**PROBLEM DETAILS:** Give an exact reproduction of the lines from the one with "Where should I click to: Click" to the final line of the entries below, both ends included, and omit the pictures.

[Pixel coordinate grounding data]

++++++

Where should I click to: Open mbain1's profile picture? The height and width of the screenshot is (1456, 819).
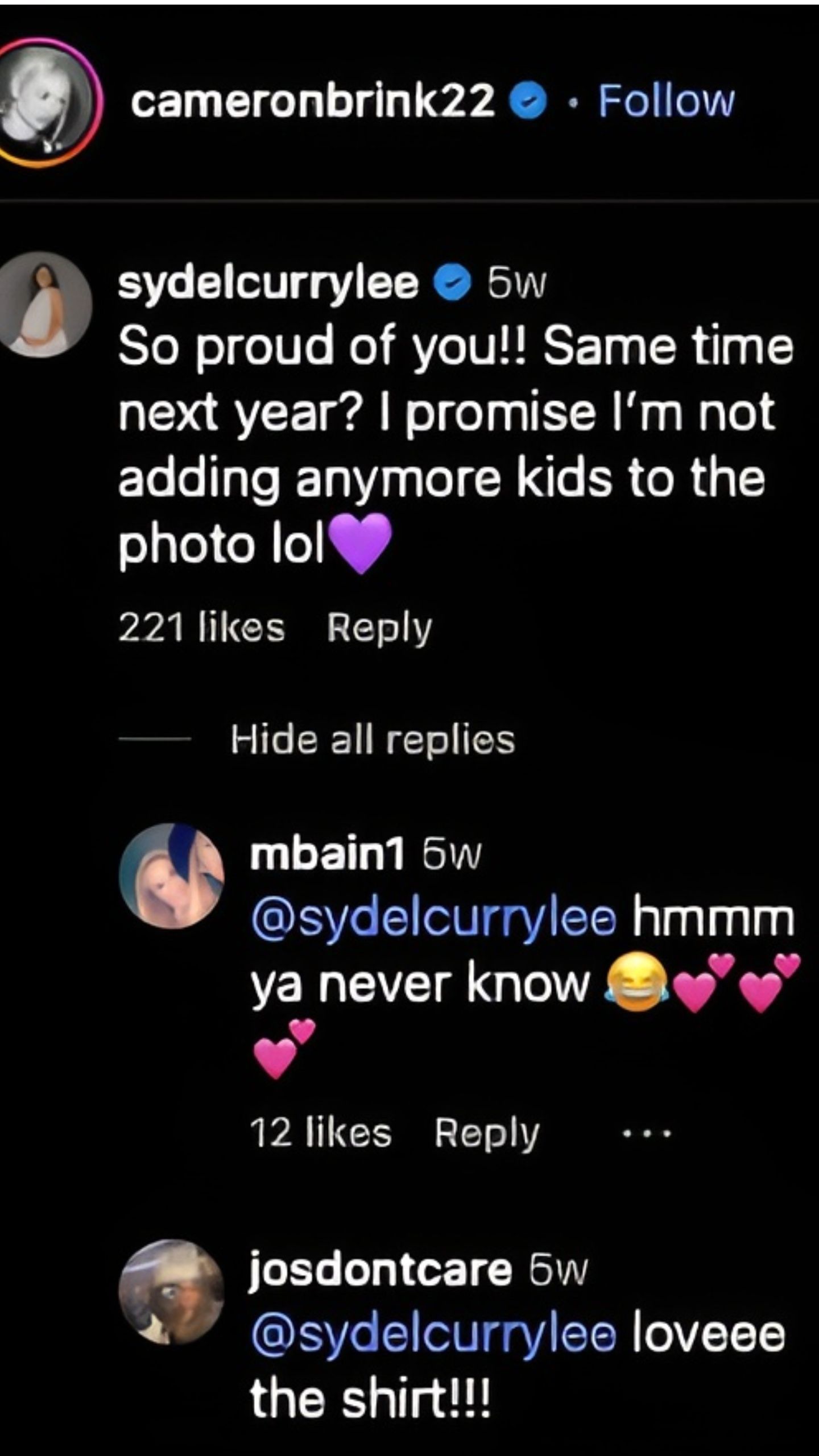click(x=171, y=876)
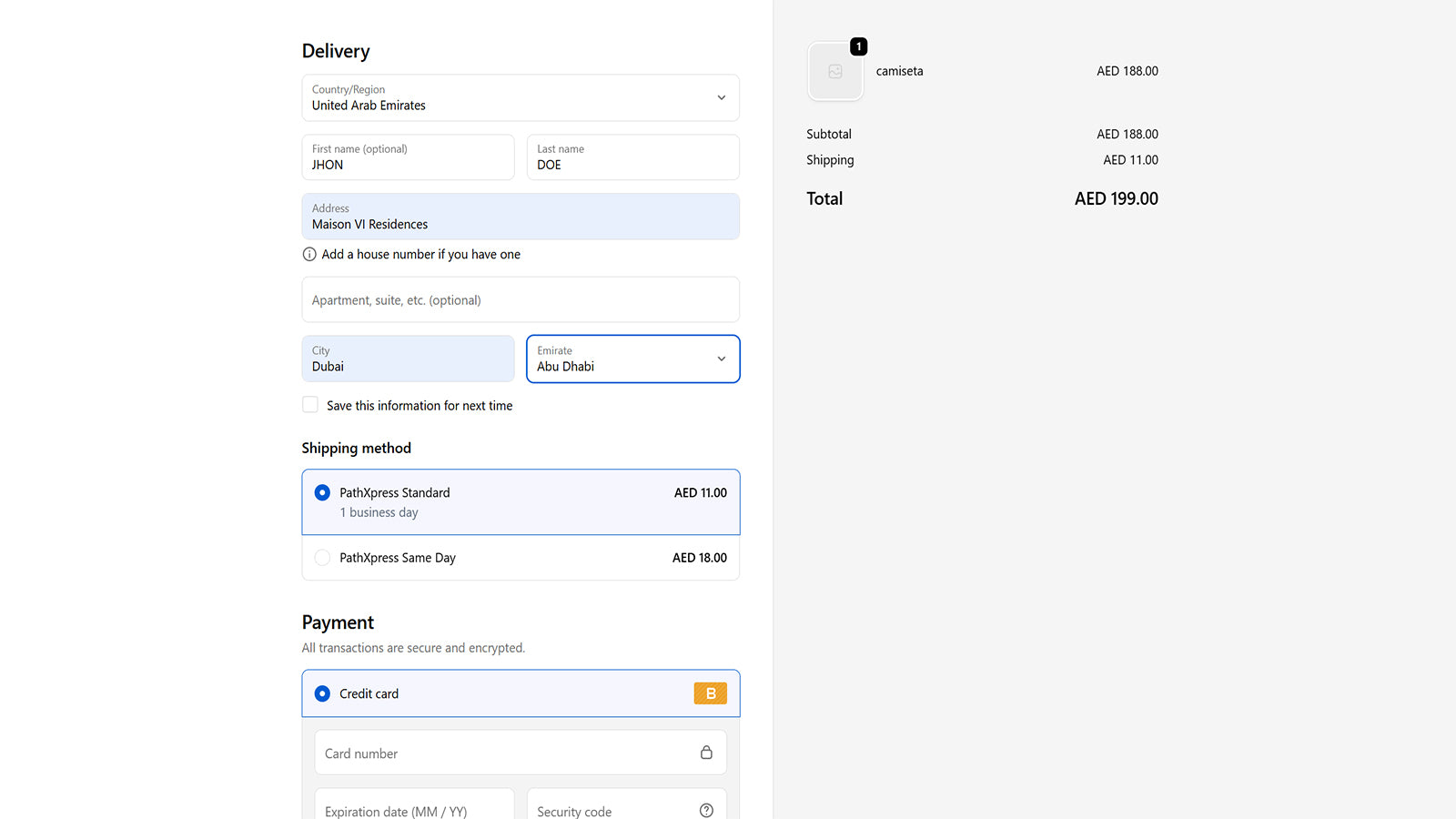The width and height of the screenshot is (1456, 819).
Task: Click the Apartment, suite, etc. field
Action: [520, 299]
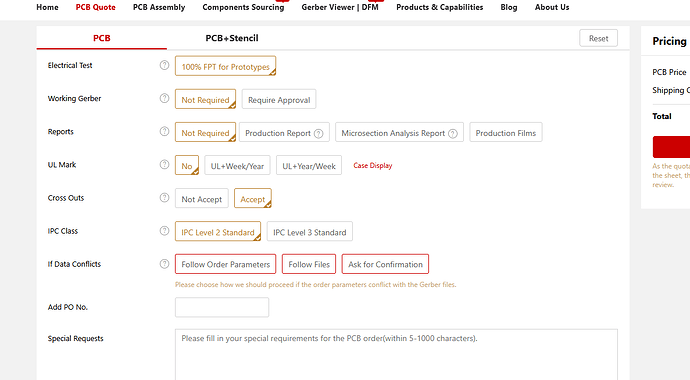
Task: Click the Reports row help icon
Action: (x=164, y=131)
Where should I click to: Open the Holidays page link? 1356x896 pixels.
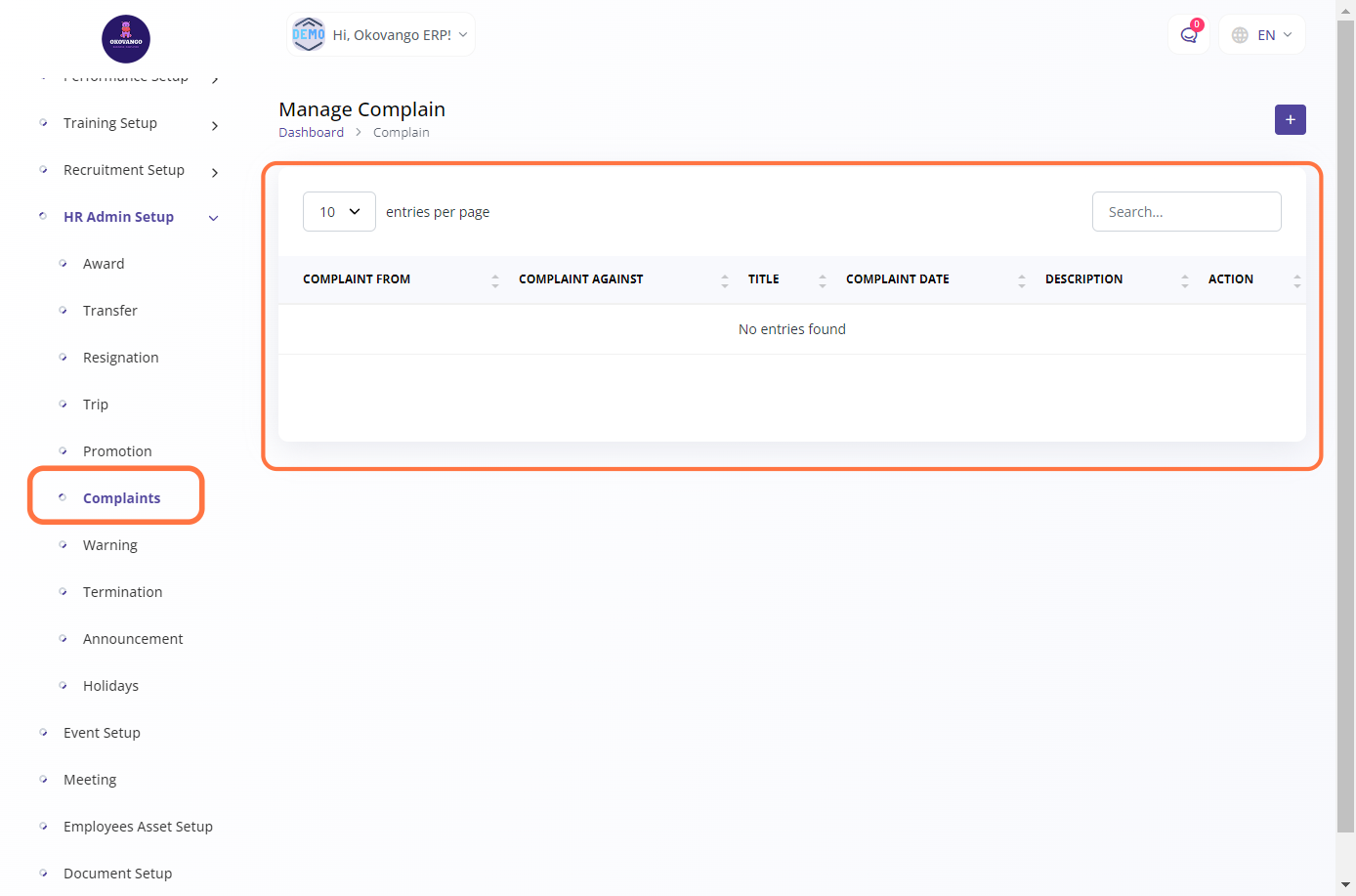[x=110, y=686]
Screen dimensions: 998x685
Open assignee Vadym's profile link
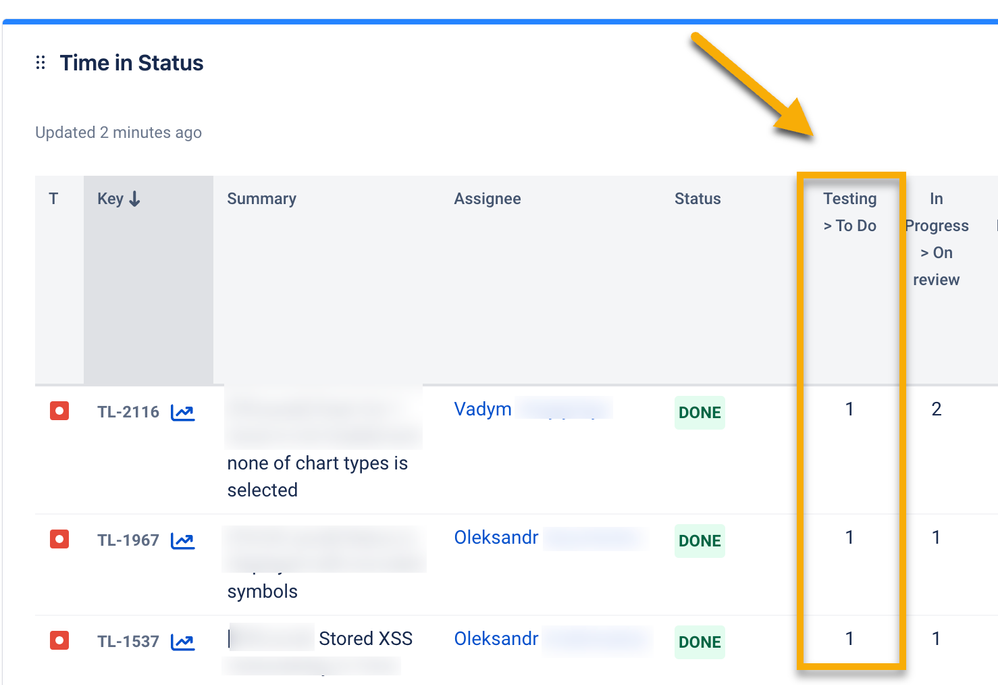click(x=483, y=409)
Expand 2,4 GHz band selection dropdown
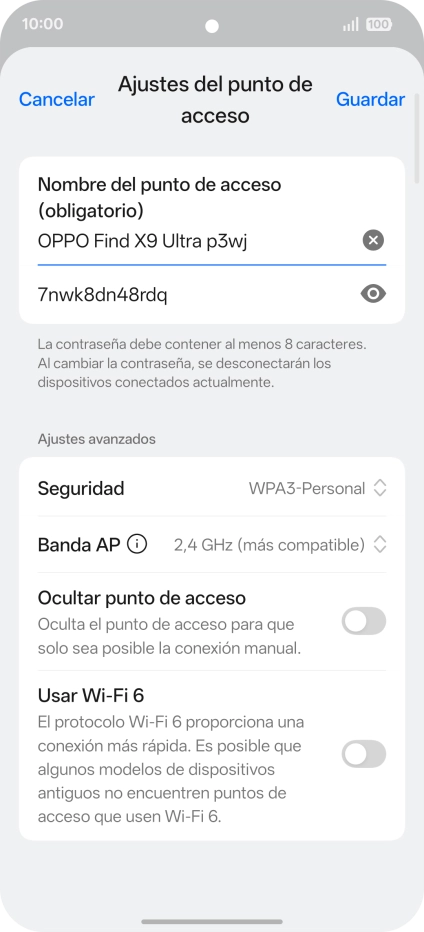424x932 pixels. coord(269,544)
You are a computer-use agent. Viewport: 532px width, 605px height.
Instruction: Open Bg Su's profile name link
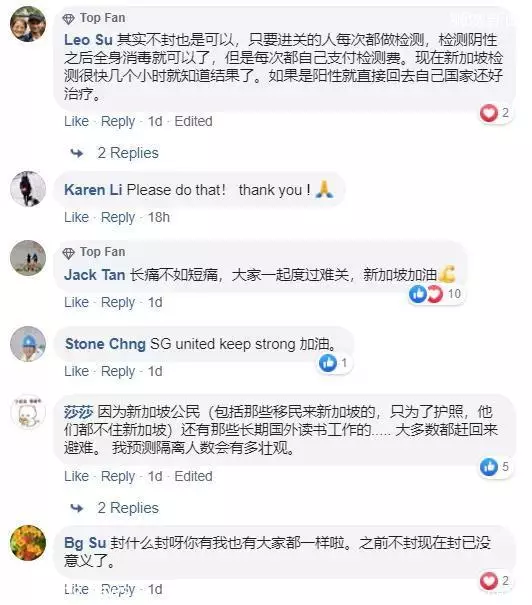point(85,543)
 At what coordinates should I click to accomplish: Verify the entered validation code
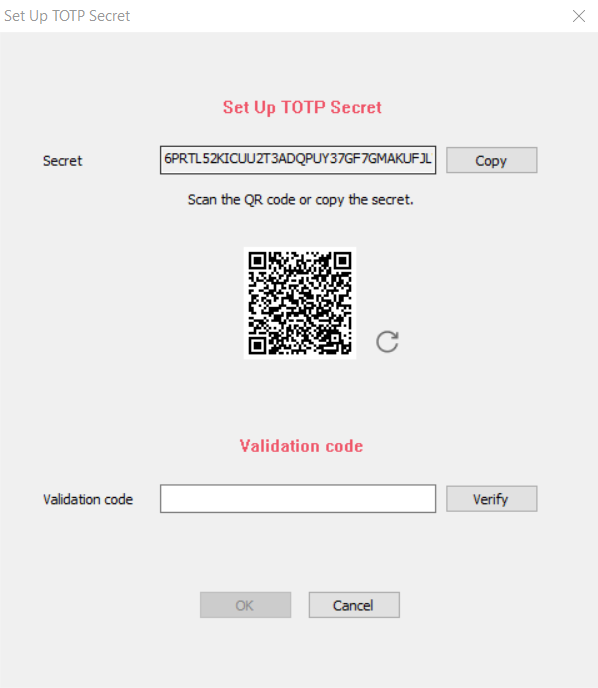click(491, 499)
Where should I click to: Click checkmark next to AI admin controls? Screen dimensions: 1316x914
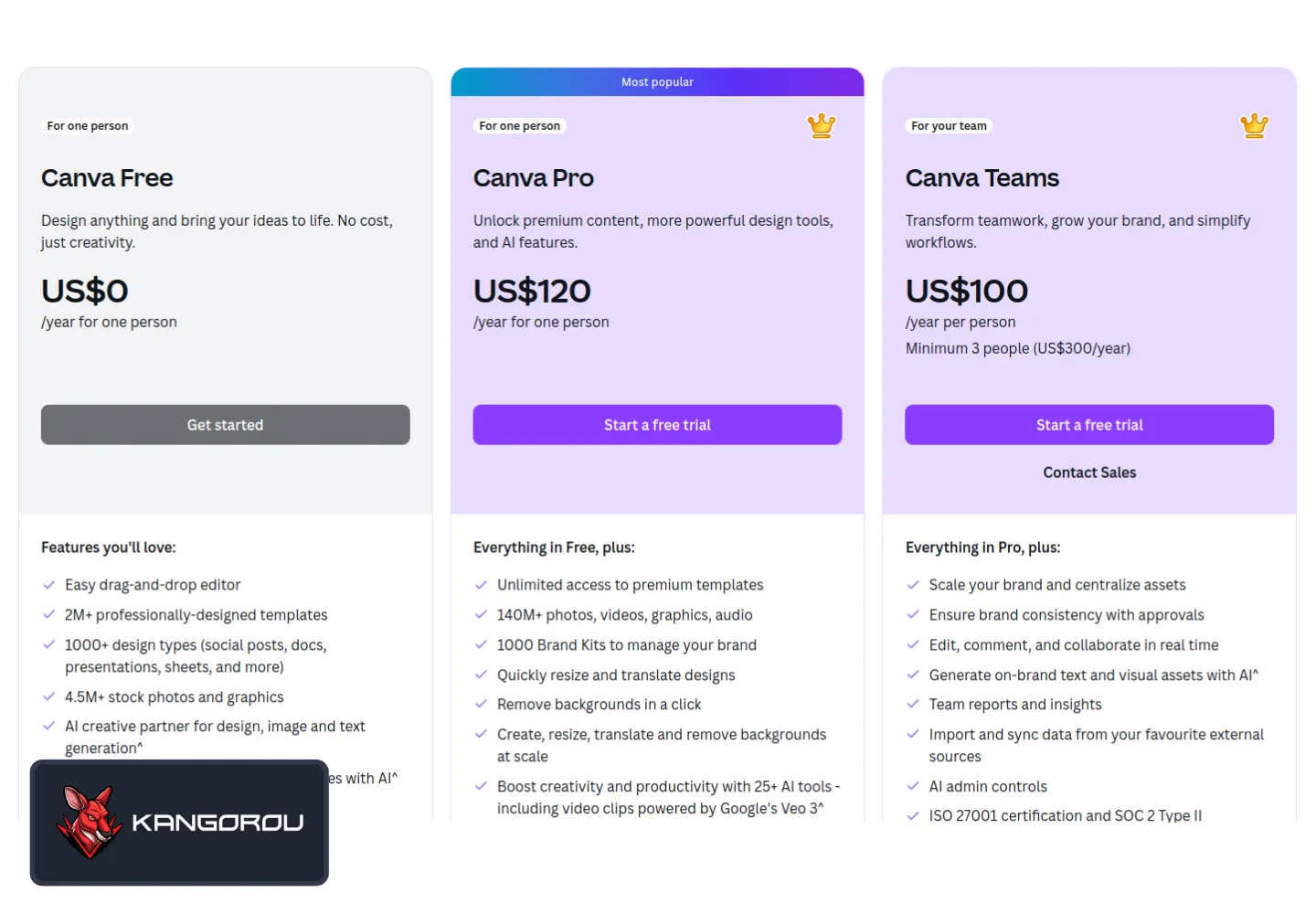(x=912, y=786)
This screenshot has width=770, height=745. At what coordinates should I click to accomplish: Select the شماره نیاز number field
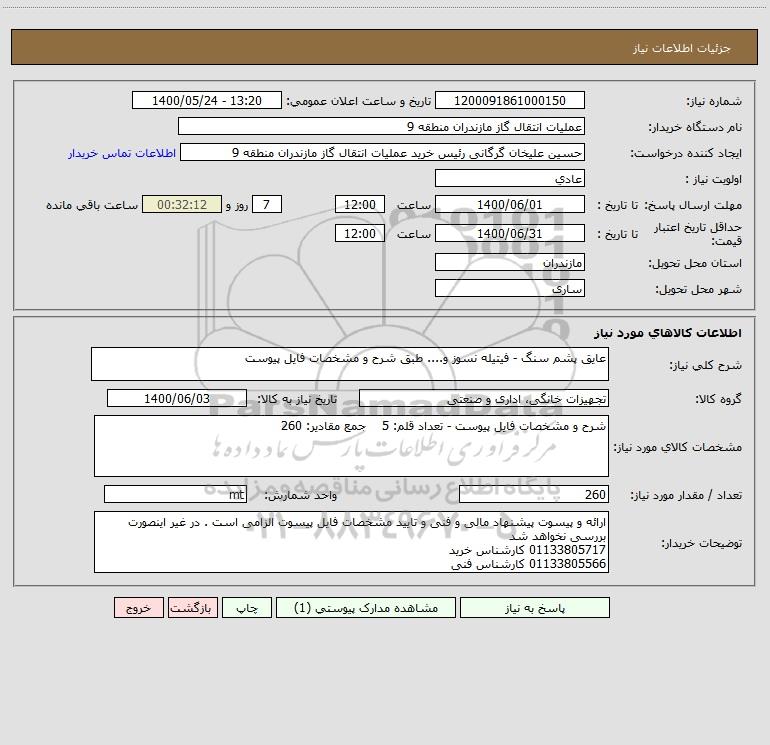(x=510, y=100)
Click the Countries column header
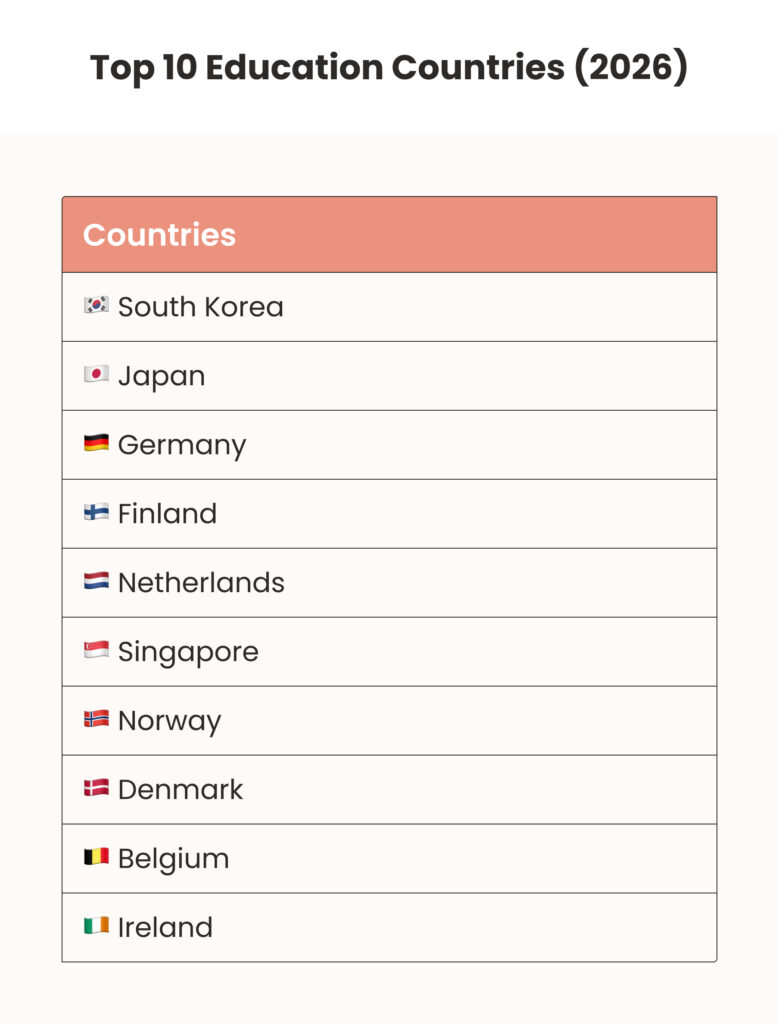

++++++

**ANSWER TO THIS PROBLEM:**
Where should I click to: Click checkmark next to AI admin controls? Screen dimensions: 1316x914
(x=912, y=786)
This screenshot has width=770, height=745. At what coordinates should I click to accomplish: Select the شماره نیاز number field
(x=510, y=100)
Click the Countries column header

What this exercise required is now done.